You are viewing a plain text version of this content. The canonical link for it is here.
Posted to solr-user@lucene.apache.org by Nicolae Mihalache <xp...@gmail.com> on 2009/08/03 10:45:30 UTC

faceted search cache and optimisations

Hello,

I'm using faceted search (perhaps in a dumb way) to collect some statistics
for my index. I have documents in various languages, one of the field is
"language" and I simply want to see how many documents I have for each
language. I have noticed that the search builds a int[maxDoc] array and then
traverses the array to count. If facet.method=enum (discovered later) is
used, the things are still counted in a different way. But for this case
where all the documents are retrieved, the information is already available
in the lucene index.
So, I think it would be a good optimization to detect these cases (i.e. no
filtering) and just return the number from the index instead of counting the
docs again.

Another issue: there is no way currently to disable the caching of the
int[maxDoc], is there? If there are many fields to be faceted, this can
quikly lead to out of memory situations. I think it would be good to give
the option (as part of the query) to disable the caching, even if it is
slow, at least it works and is useful for non-interactive processing.

And another possibe optimization for the int[maxDoc] inspired from the
column stored databases: the way they do it is to find the minimum number of
bits to represent a value. If for example my language field has 30 possible
values (i.e. I have docs in 30 languages), I only need 5 bits for each doc
(instead of int=32 bits). Then I can represent the whole int[maxDoc] in less
than 1/6 of the space required now.
What's even better, sometimes the documents can be partitioned such that not
all the values of a field are represented in the same partition.
For example let's assume that I have a field called doc_generation_date.
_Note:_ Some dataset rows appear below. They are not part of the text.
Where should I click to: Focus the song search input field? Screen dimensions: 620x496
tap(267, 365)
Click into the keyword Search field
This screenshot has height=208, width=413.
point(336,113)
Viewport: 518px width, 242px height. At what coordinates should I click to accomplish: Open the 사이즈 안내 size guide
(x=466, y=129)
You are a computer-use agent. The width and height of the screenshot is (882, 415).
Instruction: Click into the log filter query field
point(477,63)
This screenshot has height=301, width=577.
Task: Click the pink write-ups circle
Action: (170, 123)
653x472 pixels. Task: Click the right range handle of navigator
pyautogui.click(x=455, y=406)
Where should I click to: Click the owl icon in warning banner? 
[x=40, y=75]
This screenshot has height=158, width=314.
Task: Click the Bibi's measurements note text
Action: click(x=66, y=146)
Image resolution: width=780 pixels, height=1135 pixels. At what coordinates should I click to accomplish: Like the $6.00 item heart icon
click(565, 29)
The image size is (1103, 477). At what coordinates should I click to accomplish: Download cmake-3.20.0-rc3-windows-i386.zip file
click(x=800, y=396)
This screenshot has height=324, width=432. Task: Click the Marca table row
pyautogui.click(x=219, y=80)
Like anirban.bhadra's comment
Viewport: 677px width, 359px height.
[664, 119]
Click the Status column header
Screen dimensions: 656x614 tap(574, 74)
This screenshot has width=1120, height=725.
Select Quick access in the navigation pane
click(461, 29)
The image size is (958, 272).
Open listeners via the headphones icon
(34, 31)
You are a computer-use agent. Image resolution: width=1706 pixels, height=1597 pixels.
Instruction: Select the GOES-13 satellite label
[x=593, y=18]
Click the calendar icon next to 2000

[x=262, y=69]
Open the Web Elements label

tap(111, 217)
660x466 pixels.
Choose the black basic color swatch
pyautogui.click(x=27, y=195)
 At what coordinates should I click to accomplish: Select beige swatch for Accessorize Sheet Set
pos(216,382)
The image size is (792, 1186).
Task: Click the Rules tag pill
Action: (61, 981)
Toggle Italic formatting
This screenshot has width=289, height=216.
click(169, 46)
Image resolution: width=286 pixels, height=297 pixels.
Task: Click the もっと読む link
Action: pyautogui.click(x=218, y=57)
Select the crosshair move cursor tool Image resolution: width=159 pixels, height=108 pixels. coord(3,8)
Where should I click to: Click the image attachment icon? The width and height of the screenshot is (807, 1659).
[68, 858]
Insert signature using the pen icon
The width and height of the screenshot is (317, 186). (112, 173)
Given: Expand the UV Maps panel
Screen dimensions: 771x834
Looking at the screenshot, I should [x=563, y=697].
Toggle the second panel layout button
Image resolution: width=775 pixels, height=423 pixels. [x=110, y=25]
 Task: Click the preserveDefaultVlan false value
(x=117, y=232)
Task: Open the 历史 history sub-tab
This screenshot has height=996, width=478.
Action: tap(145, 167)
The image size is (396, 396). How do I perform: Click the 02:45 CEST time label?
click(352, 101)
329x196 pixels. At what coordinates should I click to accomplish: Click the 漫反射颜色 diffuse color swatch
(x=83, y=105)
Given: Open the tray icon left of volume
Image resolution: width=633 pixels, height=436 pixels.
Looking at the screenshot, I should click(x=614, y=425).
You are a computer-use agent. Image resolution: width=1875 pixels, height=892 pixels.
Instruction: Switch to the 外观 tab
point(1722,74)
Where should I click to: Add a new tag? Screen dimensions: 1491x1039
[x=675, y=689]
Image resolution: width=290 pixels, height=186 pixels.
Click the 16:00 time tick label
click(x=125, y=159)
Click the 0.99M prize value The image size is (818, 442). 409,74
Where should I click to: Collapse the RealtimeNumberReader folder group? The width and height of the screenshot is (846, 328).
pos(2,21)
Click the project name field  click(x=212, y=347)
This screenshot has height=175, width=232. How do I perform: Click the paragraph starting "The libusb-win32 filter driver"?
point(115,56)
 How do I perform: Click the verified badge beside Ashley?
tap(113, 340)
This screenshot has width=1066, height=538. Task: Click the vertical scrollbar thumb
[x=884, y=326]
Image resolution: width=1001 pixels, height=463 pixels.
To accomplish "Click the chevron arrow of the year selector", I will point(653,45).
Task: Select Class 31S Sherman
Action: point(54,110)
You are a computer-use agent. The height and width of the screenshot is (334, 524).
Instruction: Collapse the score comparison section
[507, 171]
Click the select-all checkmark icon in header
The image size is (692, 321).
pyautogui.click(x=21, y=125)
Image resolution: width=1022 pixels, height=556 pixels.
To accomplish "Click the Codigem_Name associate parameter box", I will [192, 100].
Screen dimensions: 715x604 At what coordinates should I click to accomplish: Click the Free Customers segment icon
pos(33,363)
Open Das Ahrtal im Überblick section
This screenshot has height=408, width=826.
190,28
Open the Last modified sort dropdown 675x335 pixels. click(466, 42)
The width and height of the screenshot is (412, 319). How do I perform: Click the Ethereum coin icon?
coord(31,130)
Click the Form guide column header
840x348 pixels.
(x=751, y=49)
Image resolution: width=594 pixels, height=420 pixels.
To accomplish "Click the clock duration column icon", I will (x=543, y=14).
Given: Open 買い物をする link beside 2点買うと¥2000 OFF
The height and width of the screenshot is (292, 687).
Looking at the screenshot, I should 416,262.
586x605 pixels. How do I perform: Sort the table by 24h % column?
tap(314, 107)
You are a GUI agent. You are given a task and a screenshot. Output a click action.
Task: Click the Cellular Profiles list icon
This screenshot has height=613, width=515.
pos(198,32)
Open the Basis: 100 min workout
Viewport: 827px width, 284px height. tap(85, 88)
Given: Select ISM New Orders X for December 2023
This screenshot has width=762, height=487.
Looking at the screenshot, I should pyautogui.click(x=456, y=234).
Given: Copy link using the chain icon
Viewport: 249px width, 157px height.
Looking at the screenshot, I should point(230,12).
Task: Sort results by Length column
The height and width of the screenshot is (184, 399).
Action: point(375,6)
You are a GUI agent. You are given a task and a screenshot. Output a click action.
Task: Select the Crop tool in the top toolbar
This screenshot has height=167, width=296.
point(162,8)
If
I harverst the documents each three days, and I consider a partition as
having the same three days of data, for each partition I will basically have
only three possible values for the doc_generation_date. That means that I
only need to have 2 bits for each document plus a table for each partition
that maps from the partition value id (one of the three values represented
on two bits) to the index value id (that is the id stored in the lucene
index).
Of course, for the language field above, the partitioning would not help
unless I index successively only english docs, then only french, etc.
And also it wouldn't work just like that for multi-value fields.

nicolae

Re: faceted search cache and optimisations

Posted by Yonik Seeley <ys...@gmail.com>.
On Mon, Aug 3, 2009 at 4:45 AM, Nicolae Mihalache<xp...@gmail.com> wrote:
> Hello,
>
> I'm using faceted search (perhaps in a dumb way) to collect some statistics
> for my index. I have documents in various languages, one of the field is
> "language" and I simply want to see how many documents I have for each
> language. I have noticed that the search builds a int[maxDoc] array and then
> traverses the array to count. If facet.method=enum (discovered later) is
> used, the things are still counted in a different way. But for this case
> where all the documents are retrieved, the information is already available
> in the lucene index.

> So, I think it would be a good optimization to detect these cases (i.e. no
> filtering) and just return the number from the index instead of counting the
> docs again.

That would require
 - a base query that matched the entire index
 - no filters
 - no deletions in the index

If you want those numbers, see the terms component.

> Another issue: there is no way currently to disable the caching of the
> int[maxDoc], is there?

use facet.method=enum... the number of filters cached can be
controlled by the filterCache.
You can also prevent the filterCache from being used via the
facet.enum.cache.minDf param.

-Yonik